The consumer is the victim too. Apple's phones and tablets are very nice, but not everybody wants an Apple or Apple look-alike phone or tablet. Unfortunately other choices are being squeezed out of the marketplace by the Apple clones. Palm is defunct, Blackberry on its last legs. The only real alternative to Apple-based design is emerging from Microsoft. Microsoft has never exactly been noted for brilliant design, but at least they have the financial resources to risk introducing a novel design into a market overloaded with Apple clones.
If anything, the history of the iPhone and the iPad shows a need for stronger legal protection of design.
Are you arguing Stadivarius violins were protected by patents?
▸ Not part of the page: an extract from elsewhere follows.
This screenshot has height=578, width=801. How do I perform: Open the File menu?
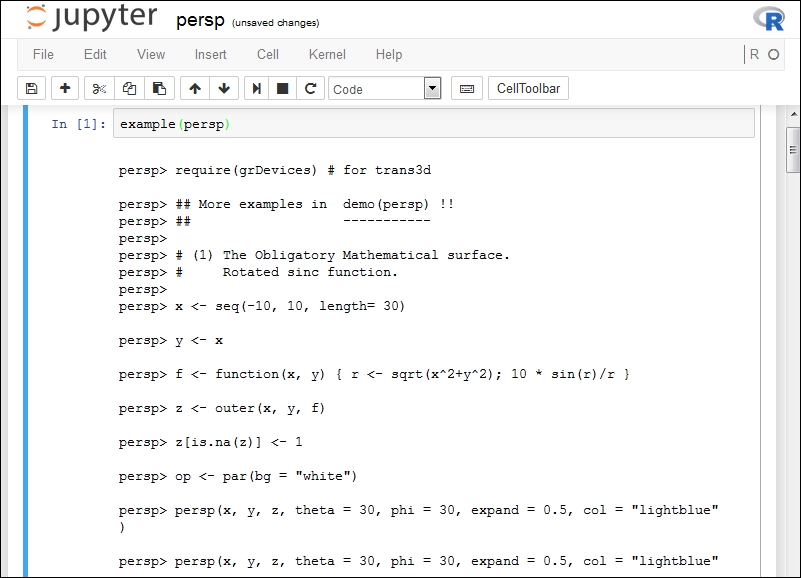click(43, 54)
No. I'm pointing out that since patents weren't available to Stradivarius, his only means of protecting his intellectual property was to keep his methods a secret. To this day, nobody has been able to duplicate his instruments, rebutting the argument that his competitors would be able to simply tear it apart and figure out how to duplicate it.
(I don't want to be one of those guys but the reason we cannot duplicate the instruments is that they weren't amazingly better than other violins. This is completely peanut-gallerying over here though, adding nothing to the conversation, IGNORE ME.)